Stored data
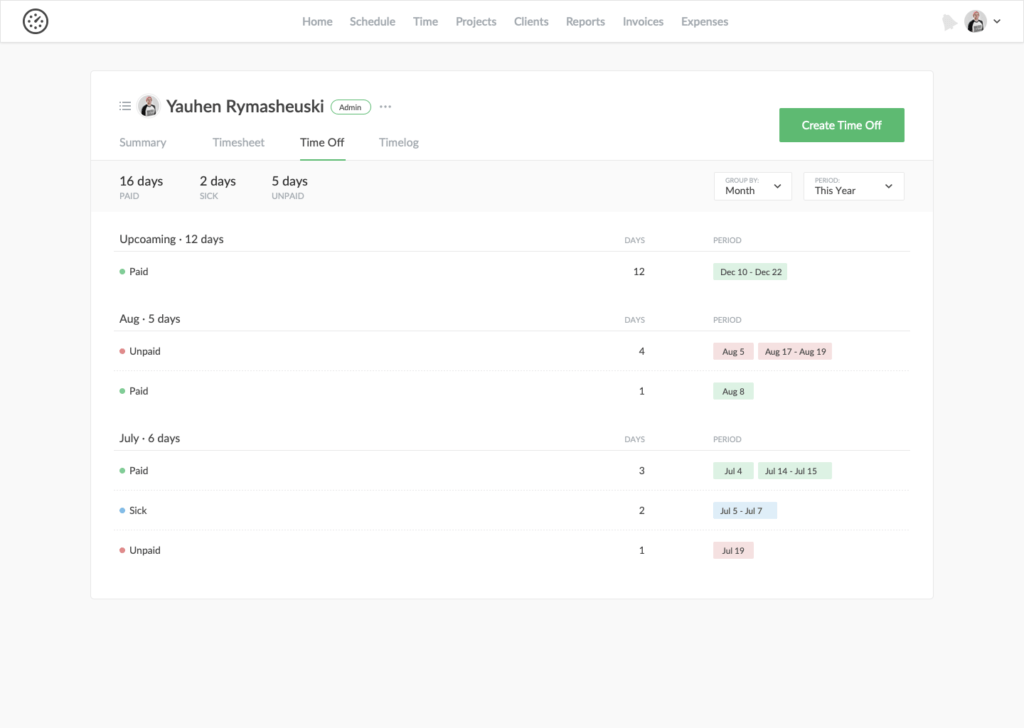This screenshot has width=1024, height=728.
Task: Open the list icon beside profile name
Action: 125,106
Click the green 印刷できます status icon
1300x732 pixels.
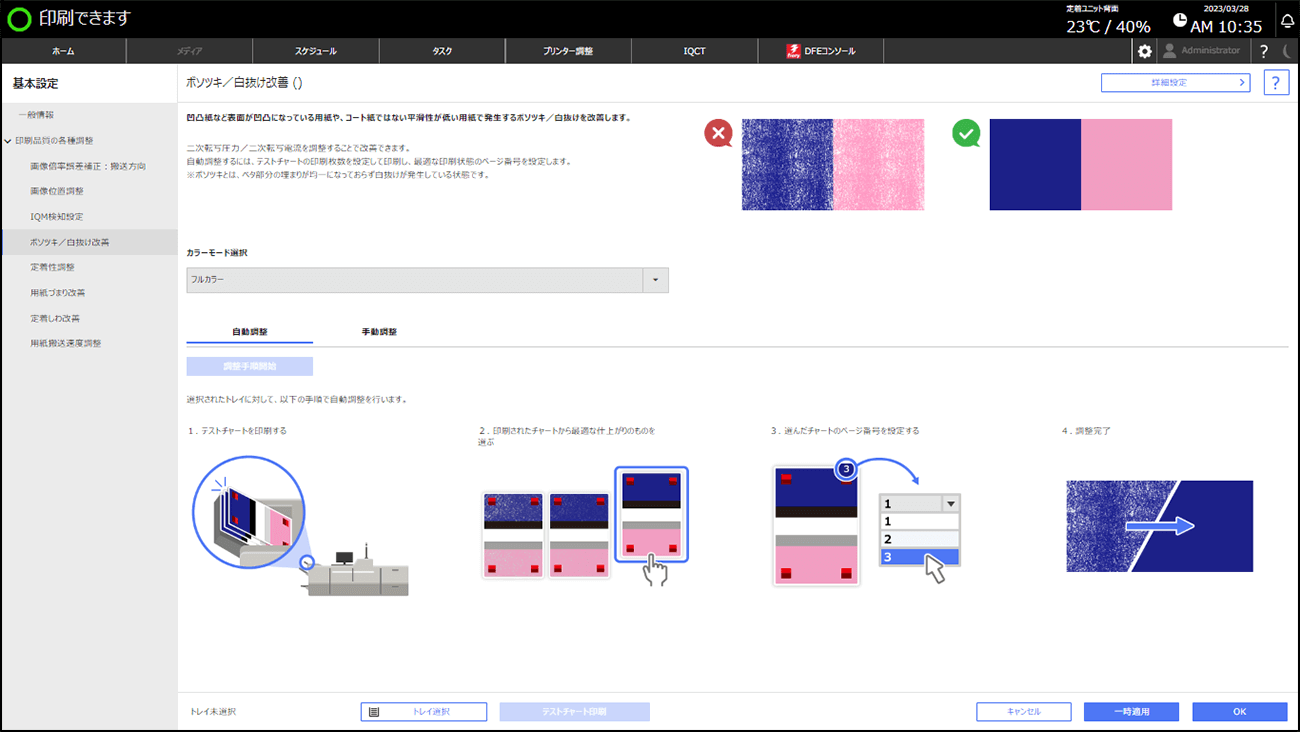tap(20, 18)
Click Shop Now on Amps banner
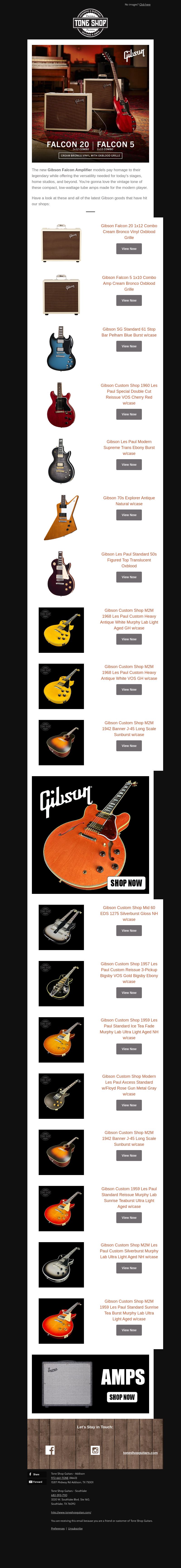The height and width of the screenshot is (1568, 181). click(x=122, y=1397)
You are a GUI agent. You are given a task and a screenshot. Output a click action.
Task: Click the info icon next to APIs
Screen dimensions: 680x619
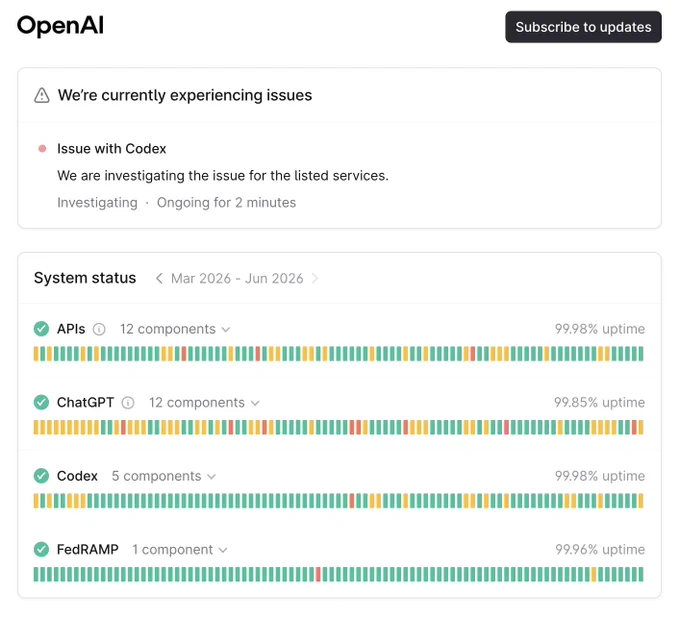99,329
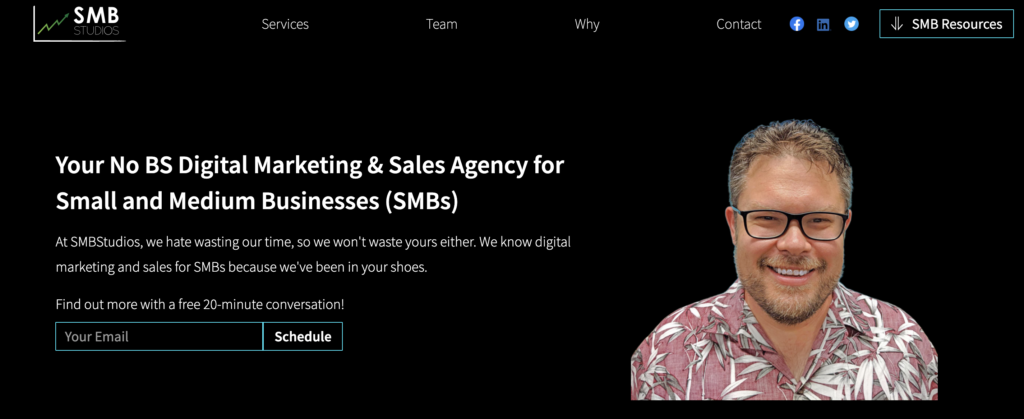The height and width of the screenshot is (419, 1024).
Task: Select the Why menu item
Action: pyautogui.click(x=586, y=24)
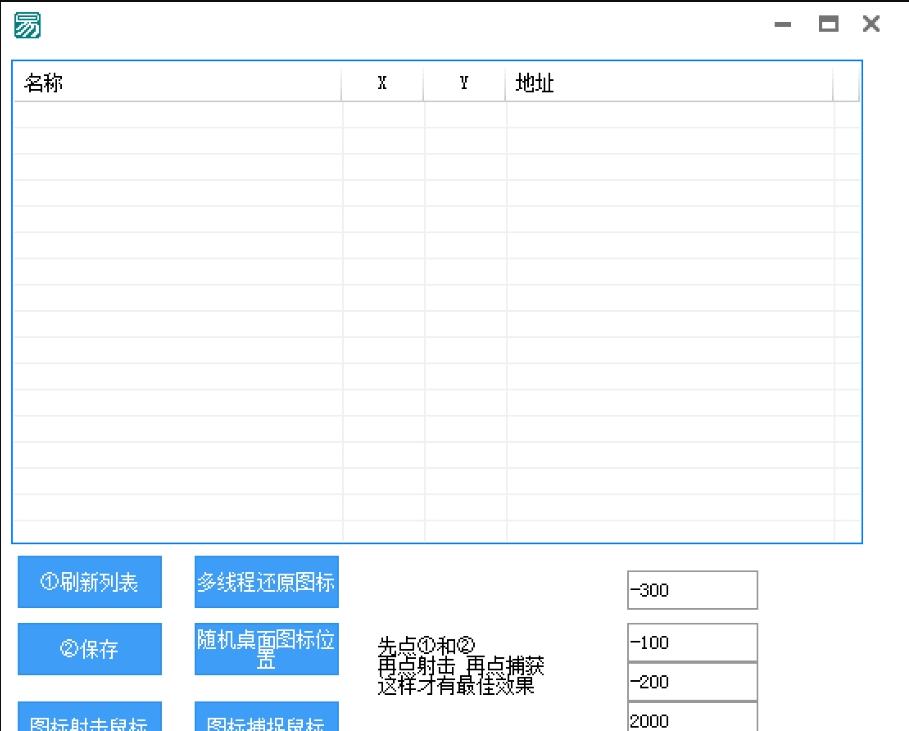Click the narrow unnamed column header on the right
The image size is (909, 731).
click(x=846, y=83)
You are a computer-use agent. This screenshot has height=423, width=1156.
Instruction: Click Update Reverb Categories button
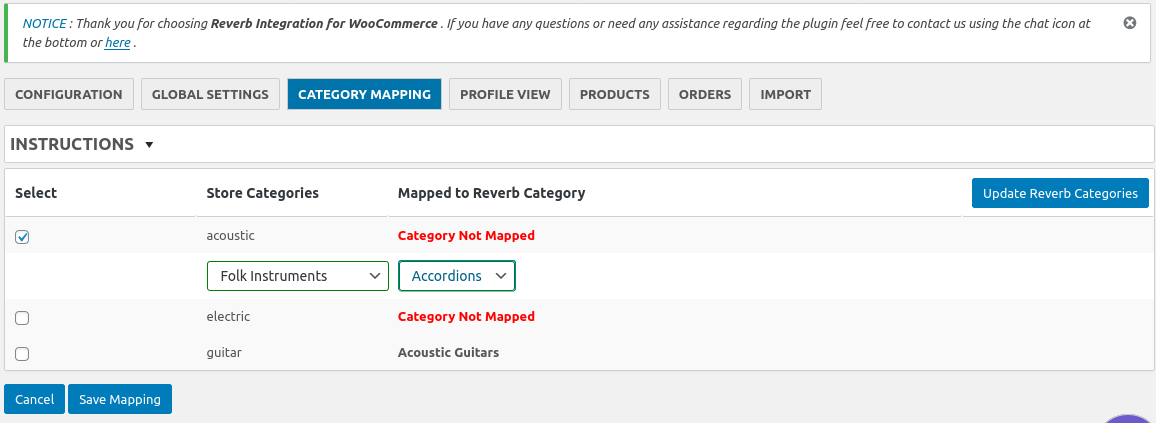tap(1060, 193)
==
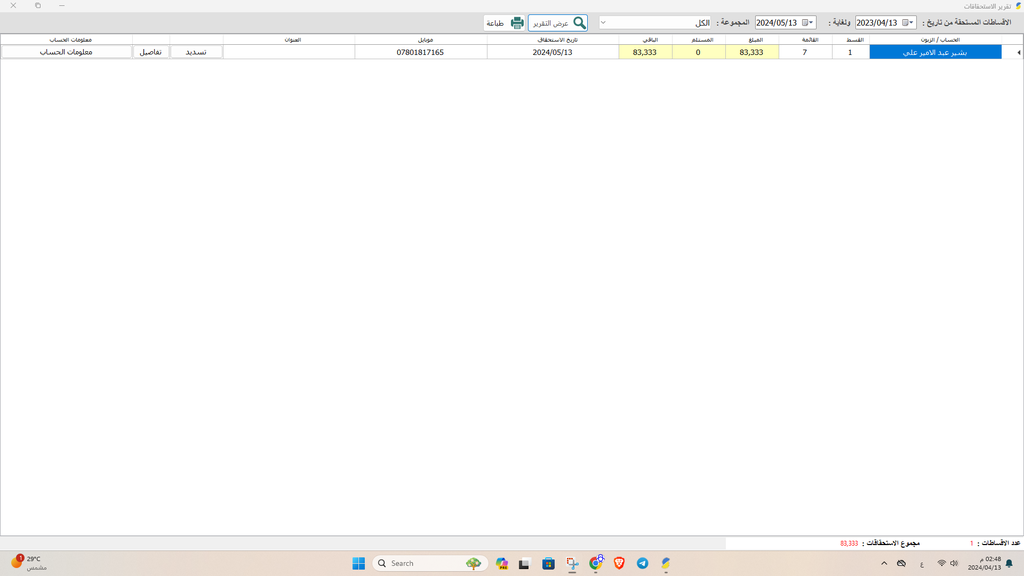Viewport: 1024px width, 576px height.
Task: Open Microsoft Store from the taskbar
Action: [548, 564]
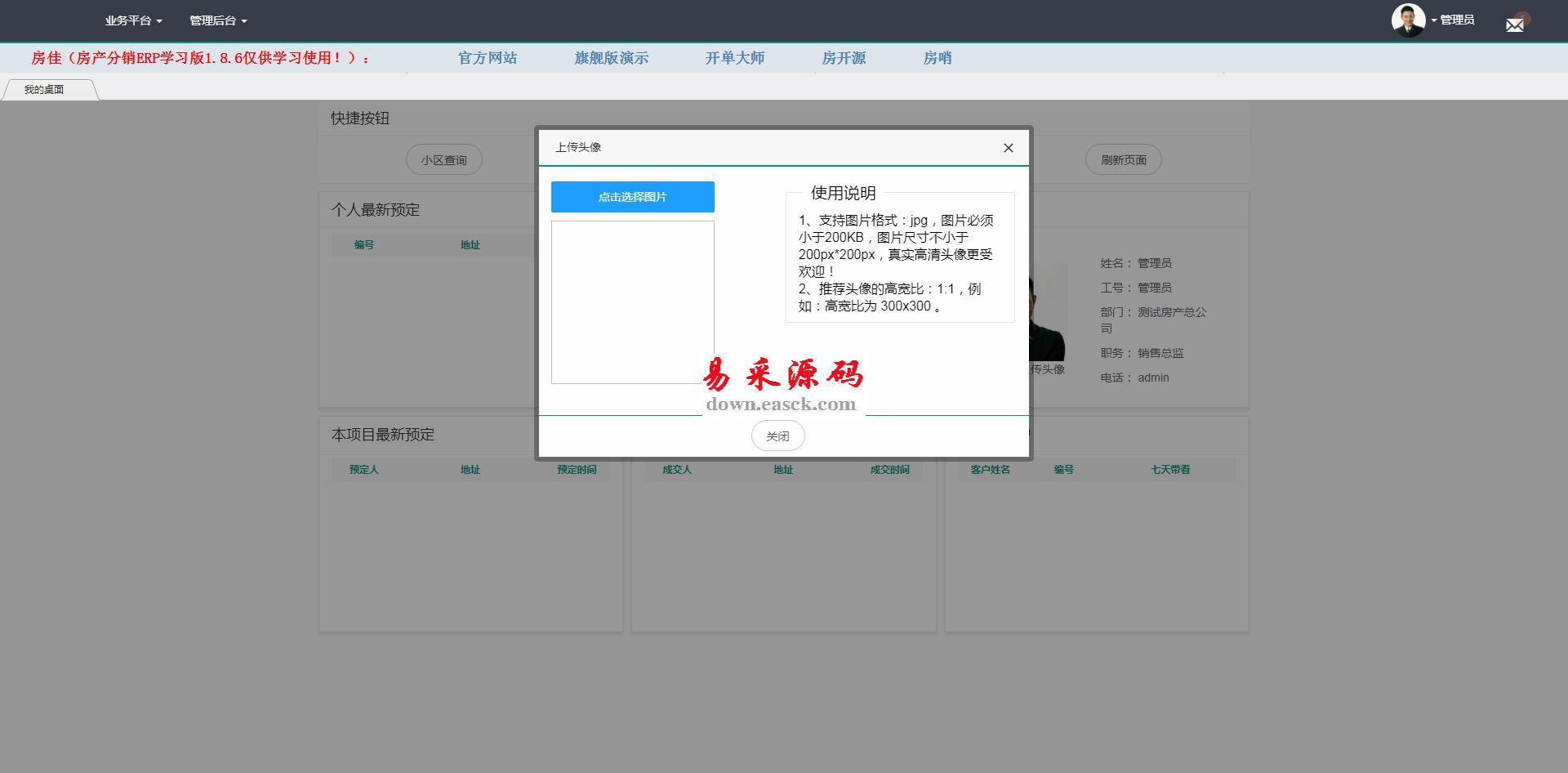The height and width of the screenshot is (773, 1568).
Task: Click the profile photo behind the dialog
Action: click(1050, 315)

◆ Exercise aim ◆
Please output the lines above beginning at the line with "Click Shop Now on Amps banner" and ending after the line with "Task: Click the info icon next to APIs", precisely as written and with no pictures.

◆ Written response ◆
Click Shop Now on Amps banner
The height and width of the screenshot is (1568, 181). click(x=122, y=1397)
You are a GUI agent. You are given a task and a screenshot. Output a click action.
Task: Click the info icon next to APIs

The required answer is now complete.